I enjoy Sociology and the study of the world we create, combined with the study of the individual mind and Psychology. I believe when we know ourselves first, we make the world a better place. When we combine responsibility, humour, compassion, wisdom and love of the simple, we have the innate privilege of re creating alternatives to the cruelty of the world. Could it be possible that when we embrace our collective grief, pain and mistakes, we learn from them? When we tell our stories, maybe we help create the world we live in? Or as Gandhi challenges, "We must be the change we wish to see in the world."

I am a woman who drowns oceans (click).I believe in the magic that is life. I desire to live this quote, "You must habit yourself to the dazzle of your light and every moment of your life."- Walt Whitman. I encompass dazzle and darkness.

Other descriptors that often fit me are; bohemian decorator, avid reader, movie quoter, lover of the simple life, mother, wife, Dyspraxic learner (click), friend, accidental rebel and (ironically) rule follower, unschooler, INFJ (click),  Scorpio, Enneagram 4 with a 5 wing, paradox, vulnerable soul, Lymie/ Spoonie (See side labels. Anemia is the condition I write about the most), Aspie (click) and obsessive music connoisseur. Music is the soul of my life.

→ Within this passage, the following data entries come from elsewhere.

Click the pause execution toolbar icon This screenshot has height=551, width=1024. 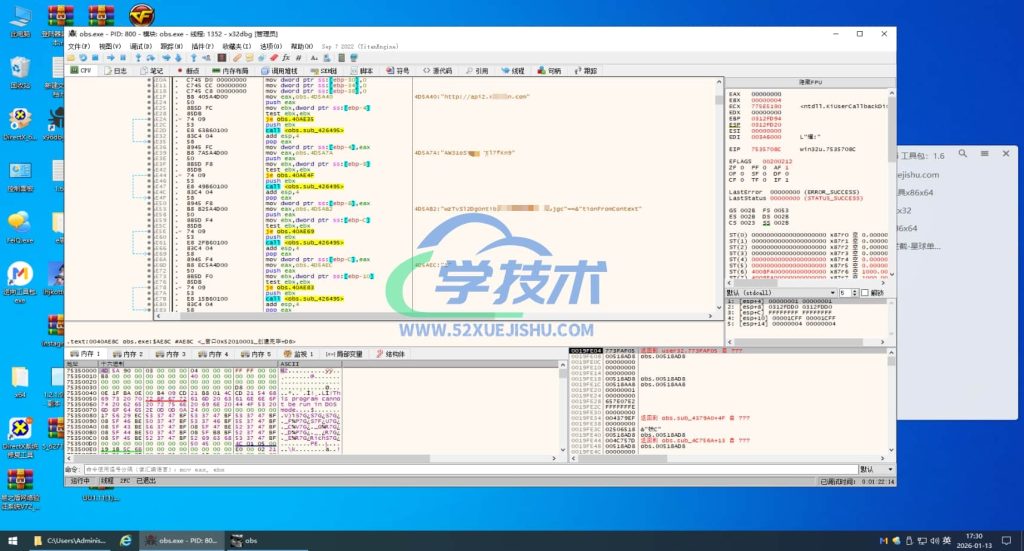point(122,58)
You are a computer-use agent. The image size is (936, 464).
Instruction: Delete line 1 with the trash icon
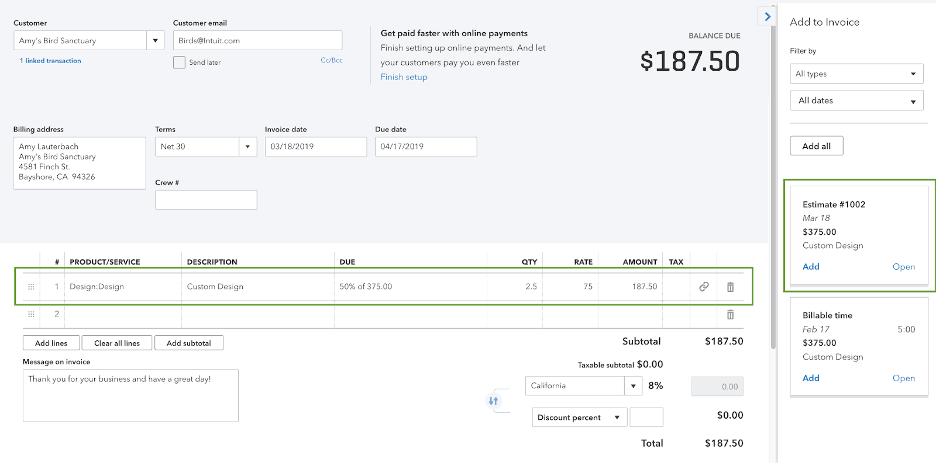[x=730, y=287]
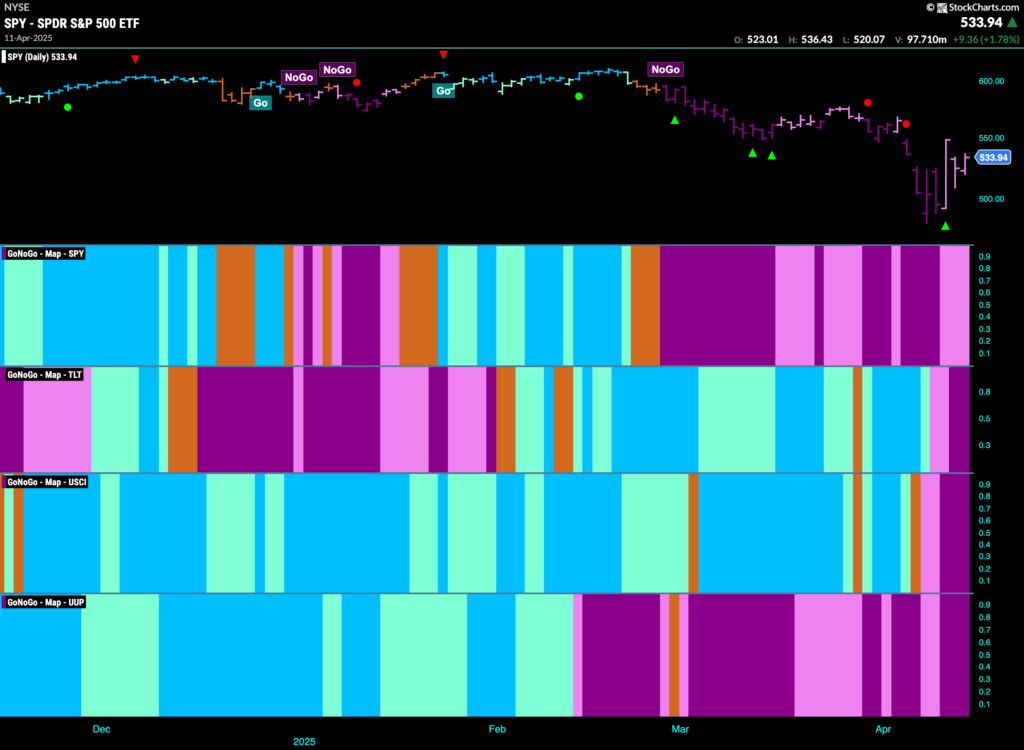Viewport: 1024px width, 750px height.
Task: Click the orange band in SPY map late February
Action: [x=645, y=305]
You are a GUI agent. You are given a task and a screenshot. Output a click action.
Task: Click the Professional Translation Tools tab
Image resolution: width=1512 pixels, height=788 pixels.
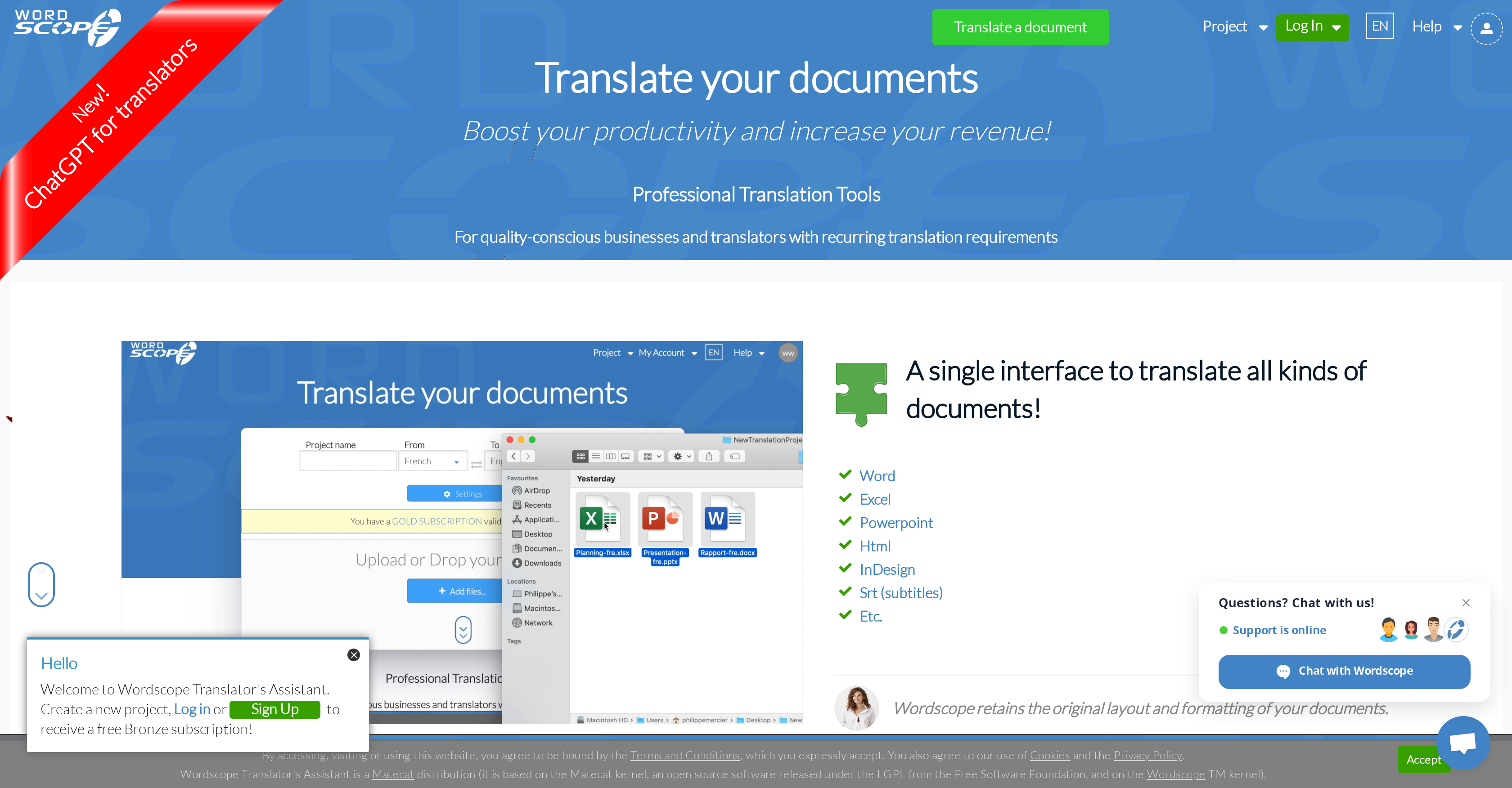click(x=757, y=194)
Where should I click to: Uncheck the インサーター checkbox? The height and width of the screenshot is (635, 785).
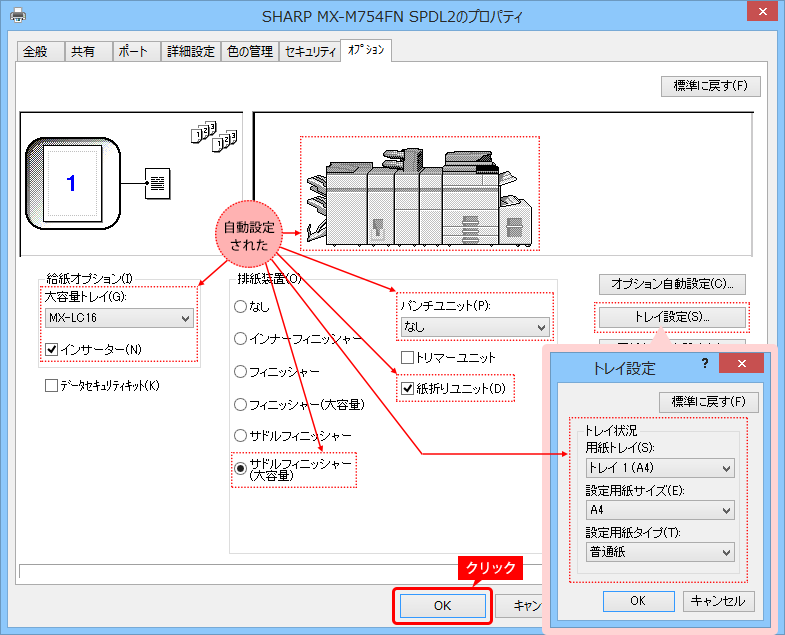[52, 349]
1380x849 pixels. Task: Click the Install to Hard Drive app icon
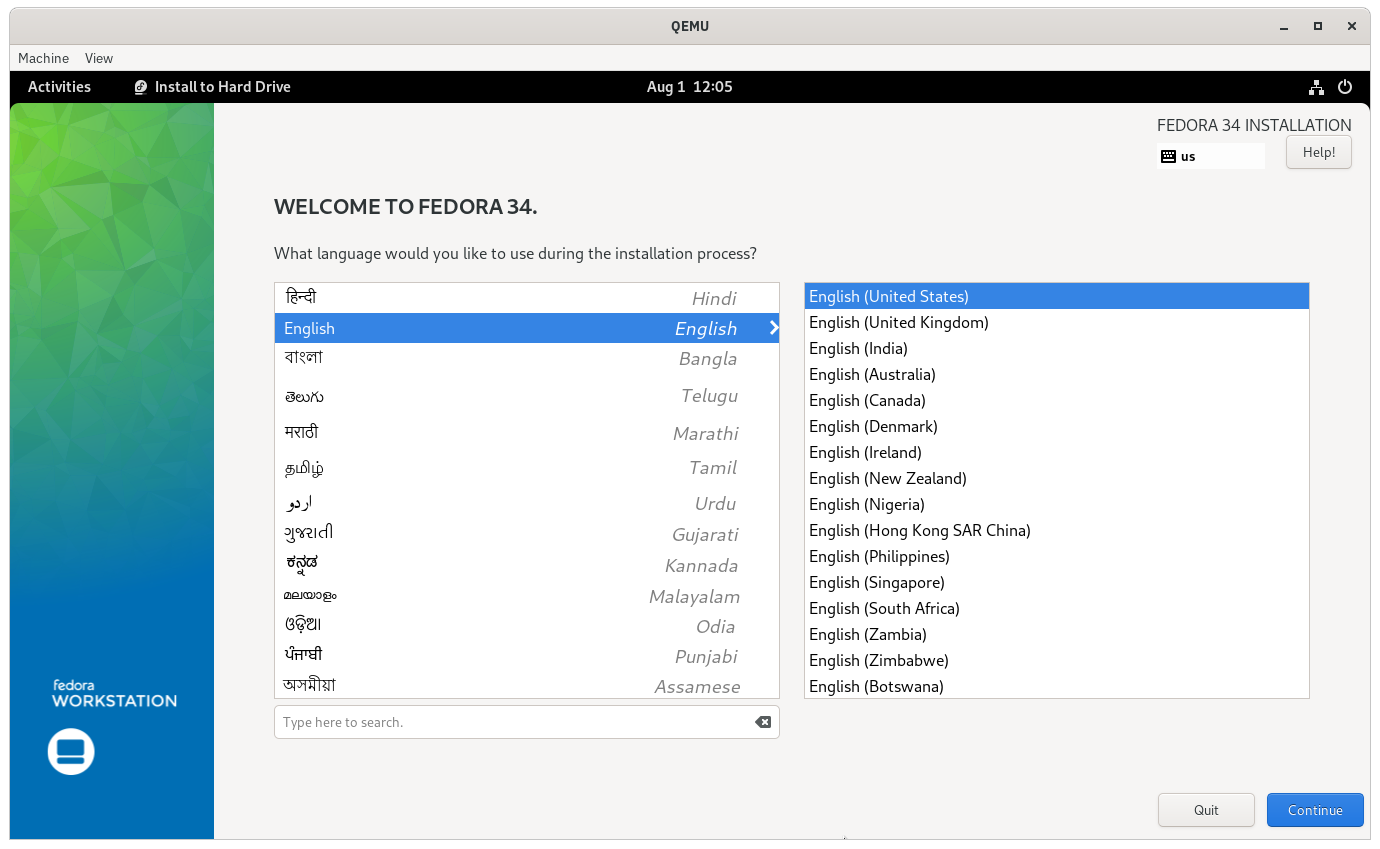(x=141, y=87)
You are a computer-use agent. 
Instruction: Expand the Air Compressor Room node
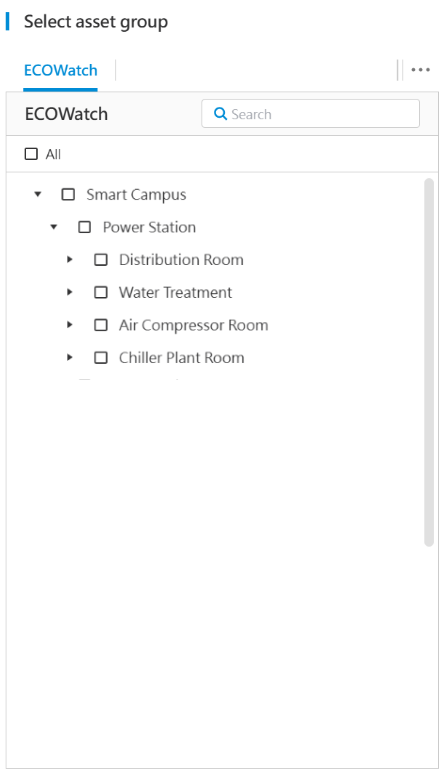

Mindsets change. Posts that I may have written previously show growth in some instances and growth is still needed in other perspectives.

My husband and best friend say that the most accurate descriptor of me is that I am a contradiction. I hold many flexible convictions. Perhaps these paradoxes of mine are pronounced because my highly empathetic, perspective taking INFJ persona, co exists with my highly rational, logical Aspie sense of self?

I don't believe labels are boxes but instead jumping off points to understanding and belonging. Just like music is healing and can be the gateway to understanding, so are labels. My husband says he knows how I am feeling and what I am expressing by the songs I chose to play in the moment. Music is my primary language with the written word coming next.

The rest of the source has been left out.